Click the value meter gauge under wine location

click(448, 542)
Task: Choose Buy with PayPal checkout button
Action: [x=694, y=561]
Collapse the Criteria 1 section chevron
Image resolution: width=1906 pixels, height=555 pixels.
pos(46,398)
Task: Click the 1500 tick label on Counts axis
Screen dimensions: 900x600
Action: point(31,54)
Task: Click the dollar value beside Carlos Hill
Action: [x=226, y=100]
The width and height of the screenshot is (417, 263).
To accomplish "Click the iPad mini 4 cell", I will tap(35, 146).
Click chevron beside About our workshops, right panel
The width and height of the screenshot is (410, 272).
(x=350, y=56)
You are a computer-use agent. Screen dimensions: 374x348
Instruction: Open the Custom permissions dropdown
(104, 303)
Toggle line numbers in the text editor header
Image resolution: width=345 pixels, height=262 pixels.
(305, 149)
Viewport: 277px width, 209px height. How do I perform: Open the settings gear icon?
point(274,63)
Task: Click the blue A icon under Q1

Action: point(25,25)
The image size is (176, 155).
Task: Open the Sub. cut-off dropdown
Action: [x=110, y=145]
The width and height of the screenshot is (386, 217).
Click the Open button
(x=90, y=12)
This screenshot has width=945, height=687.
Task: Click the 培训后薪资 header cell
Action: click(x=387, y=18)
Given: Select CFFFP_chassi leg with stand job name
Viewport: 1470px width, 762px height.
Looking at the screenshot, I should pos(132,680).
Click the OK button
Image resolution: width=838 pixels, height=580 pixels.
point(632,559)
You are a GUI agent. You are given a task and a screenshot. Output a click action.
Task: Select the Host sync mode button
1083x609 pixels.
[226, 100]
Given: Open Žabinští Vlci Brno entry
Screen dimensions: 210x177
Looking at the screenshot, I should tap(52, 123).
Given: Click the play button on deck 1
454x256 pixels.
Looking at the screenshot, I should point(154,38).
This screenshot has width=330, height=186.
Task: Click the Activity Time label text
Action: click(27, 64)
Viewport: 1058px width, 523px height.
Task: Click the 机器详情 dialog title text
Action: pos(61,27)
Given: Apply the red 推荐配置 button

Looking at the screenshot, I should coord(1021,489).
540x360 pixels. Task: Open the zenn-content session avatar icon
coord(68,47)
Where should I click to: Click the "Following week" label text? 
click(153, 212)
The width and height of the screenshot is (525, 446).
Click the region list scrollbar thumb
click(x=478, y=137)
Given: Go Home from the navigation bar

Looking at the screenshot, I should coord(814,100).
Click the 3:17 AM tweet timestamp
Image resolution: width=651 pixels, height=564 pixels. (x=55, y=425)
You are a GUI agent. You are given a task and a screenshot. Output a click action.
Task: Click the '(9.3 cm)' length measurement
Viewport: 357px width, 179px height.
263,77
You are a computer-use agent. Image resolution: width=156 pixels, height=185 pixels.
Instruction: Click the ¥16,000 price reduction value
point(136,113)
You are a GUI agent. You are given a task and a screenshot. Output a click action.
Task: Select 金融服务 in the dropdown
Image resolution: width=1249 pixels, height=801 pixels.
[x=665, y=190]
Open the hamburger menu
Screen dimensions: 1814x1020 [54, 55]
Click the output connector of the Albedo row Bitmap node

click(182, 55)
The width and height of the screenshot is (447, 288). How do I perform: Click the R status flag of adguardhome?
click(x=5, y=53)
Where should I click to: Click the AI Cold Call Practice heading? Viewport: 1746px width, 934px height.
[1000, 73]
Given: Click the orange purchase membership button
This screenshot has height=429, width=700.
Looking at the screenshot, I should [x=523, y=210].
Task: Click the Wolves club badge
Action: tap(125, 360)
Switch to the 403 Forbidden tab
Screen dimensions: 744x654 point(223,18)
* * * *
Required action | With the line containing "This screenshot has height=429, width=700." as the start and the last line of the entries as the end, print that whole span exactly.

Answer box |
This screenshot has height=429, width=700.
Looking at the screenshot, I should [x=523, y=210].
Task: Click the Wolves club badge
Action: tap(125, 360)
Switch to the 403 Forbidden tab
Screen dimensions: 744x654 point(223,18)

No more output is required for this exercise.